Start of PROVIDED PASSAGE

Experts found some relocatable dwellings have potentially hazardous air quality while workers quarantine.
The Commonwealth Scientific and Industrial Research Organisation (CSIRO) recently warned carbon dioxide (CO2) levels can exceed the 1000 parts per million threshold within hours at poorly ventilated mine accommodation.
CSIRO’s Early Research Career (CERC) program found dongas, and other well-sealed rooms, have a high risk of elevated CO2 levels during pandemic-related lockdowns – especially when doors and windows remain closed. Operating a split-system air conditioner can also reduce air quality, especially in hot and dusty environments, potentially leading to fatigue, nausea and impaired cognitive function.
“Air conditioning is not the best for air quality, it can just reduce the humidity but nothing in terms of improving air quality,” CERC research fellow Mahsan Sadeghi said according to the Australian Broadcasting Corporation.
“If you have a high level of carbon dioxide inside the home, it means that there is poor home ventilation and air does not circulate regularly.”
Federal legislation requires buildings to include natural or mechanical ventilation to maintain sufficient air quality. However, occupants are responsible for opening doors and windows.
The Construction, Forestry, Mining and Energy Union (CFMEU) urged employers to let workers isolate at their permanent residence during outbreaks.
“If it is safe enough for them to go to work with certain protocols, surely it should be safe enough to put some protocols around flying these people home,” CFMEU WA district secretary Greg Busson said according to the broadcaster.
Although BHP, Rio Tinto and Fortescue Metals Group claimed they already encourage employees to open donga doors and windows to improve ventilation, Sadeghi believes employers should also install exhaust fans and automated CO2 monitors at all mine accommodation.

End of PROVIDED PASSAGE
Start of MATERIAL SHOWN

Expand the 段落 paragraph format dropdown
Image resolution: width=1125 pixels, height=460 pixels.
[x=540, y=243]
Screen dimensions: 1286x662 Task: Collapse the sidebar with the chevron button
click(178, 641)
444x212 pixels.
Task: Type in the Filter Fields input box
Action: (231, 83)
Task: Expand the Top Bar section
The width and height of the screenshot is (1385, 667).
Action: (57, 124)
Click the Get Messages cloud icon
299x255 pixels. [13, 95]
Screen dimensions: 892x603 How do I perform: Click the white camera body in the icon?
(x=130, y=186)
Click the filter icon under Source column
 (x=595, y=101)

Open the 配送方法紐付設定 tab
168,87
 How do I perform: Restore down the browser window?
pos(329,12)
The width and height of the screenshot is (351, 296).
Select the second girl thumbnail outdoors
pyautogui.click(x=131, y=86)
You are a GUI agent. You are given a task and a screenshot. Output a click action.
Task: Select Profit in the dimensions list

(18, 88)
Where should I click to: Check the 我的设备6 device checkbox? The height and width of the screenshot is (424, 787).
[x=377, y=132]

End of MATERIAL SHOWN

● EXERCISES TO COMPLETE:
A) Rewrite the mine accommodation passage from "Federal legislation requires" up to and including "doors and windows.", putting "residents" in place of "occupants".
B) In the mine accommodation passage, what carbon dioxide threshold can be exceeded within hours in poorly ventilated rooms?
Nothing in the records is needed here.

● RESPONSES TO THE TASKS:
A)
Federal legislation requires buildings to include natural or mechanical ventilation to maintain sufficient air quality. However, residents are responsible for opening doors and windows.

B) 1000 parts per million